- The SEC is investigating Elon Musk’s late disclosure of his Twitter stake, per The Wall Street Journal.
- After buying up more than 5% of Twitter stock Musk should have filed a disclosure on March 24.
- He filed on April 4, meaning he may have benefitted from buying up cheaper shares in the meantime.
The Securities and Exchange Commission (SEC) is investigating Elon Musk over his disclosure of buying up Twitter shares ahead of announcing he wanted to buy the company, The Wall Street Journal reports.
Sources familiar with the matter told The Journal the SEC is probing Musk over his late submission of a form investors need to file when they purchase more than 5% of a company’s shares.
Musk filed the form at least ten days after the date when he was supposed to, The Journal reports.
Musk disclosed on April 4 that he had bought up a 9.2% stake in Twitter, sending the social-media company’s shares soaring by almost 25%.
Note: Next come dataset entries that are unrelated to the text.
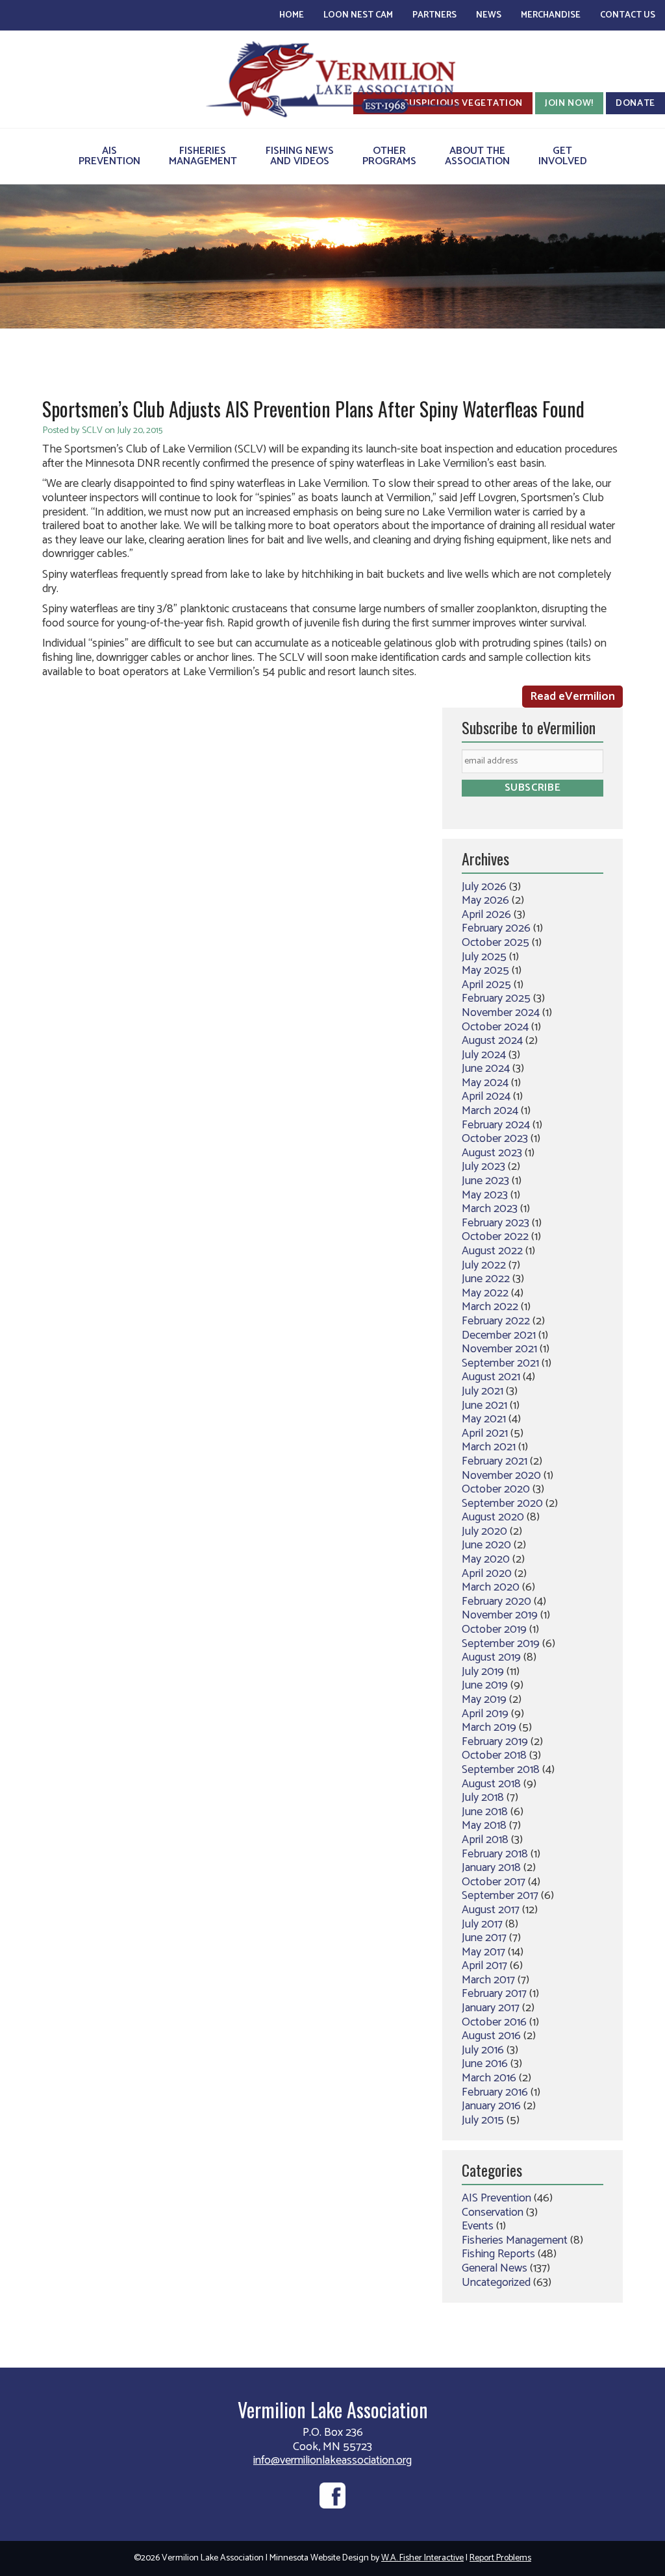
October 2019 (494, 1629)
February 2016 (495, 2092)
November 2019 (500, 1615)
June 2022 (486, 1279)
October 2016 (494, 2022)
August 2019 (491, 1657)
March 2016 (489, 2078)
According to SEC rules, he should have filed his disclosure by March 24, The Journal reports.
By not reporting that he’d bought a more than 5% stake in time he potentially saved $143 million. This is because if public investors had known earlier that Musk was buying up stock, the share price may have gone up, University of Pennsylvania accounting professor Daniel Taylor told The Journal.
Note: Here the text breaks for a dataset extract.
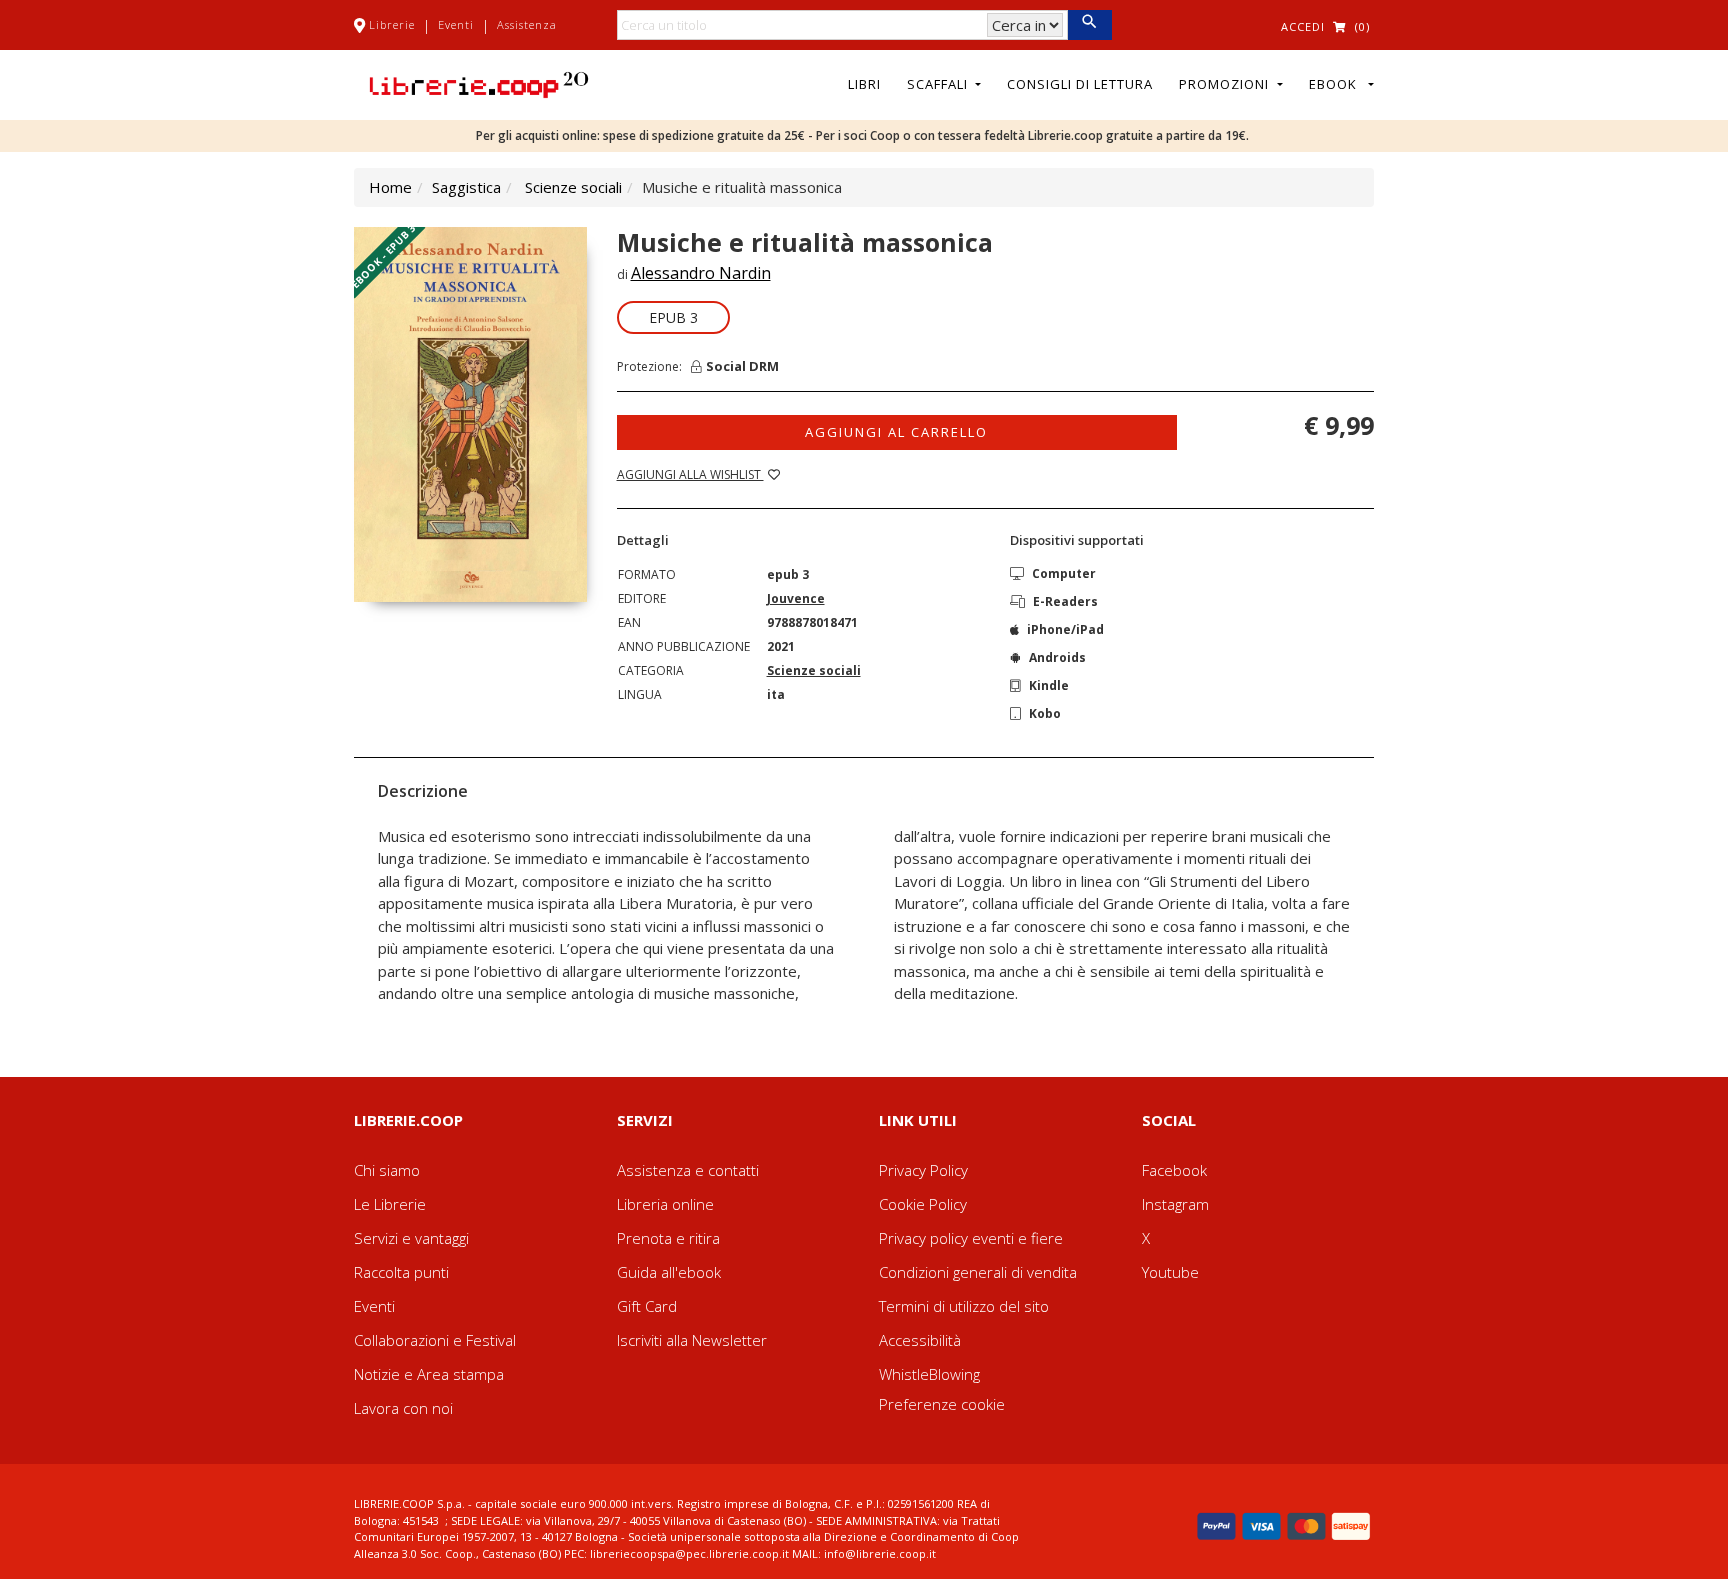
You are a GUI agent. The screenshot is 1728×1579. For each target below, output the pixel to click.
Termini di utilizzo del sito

A Twitter shareholder filed a lawsuit against Musk on April 12, which claimed that investors would have made significant gains between March 24 and April 4 if he had reported his disclosure on time.
Even if the SEC brought a lawsuit against Musk it would be unlikely to upset the deal closing, The Journal reports.
The SEC did not immediately respond to Insider’s request for comment made outside of normal working hours.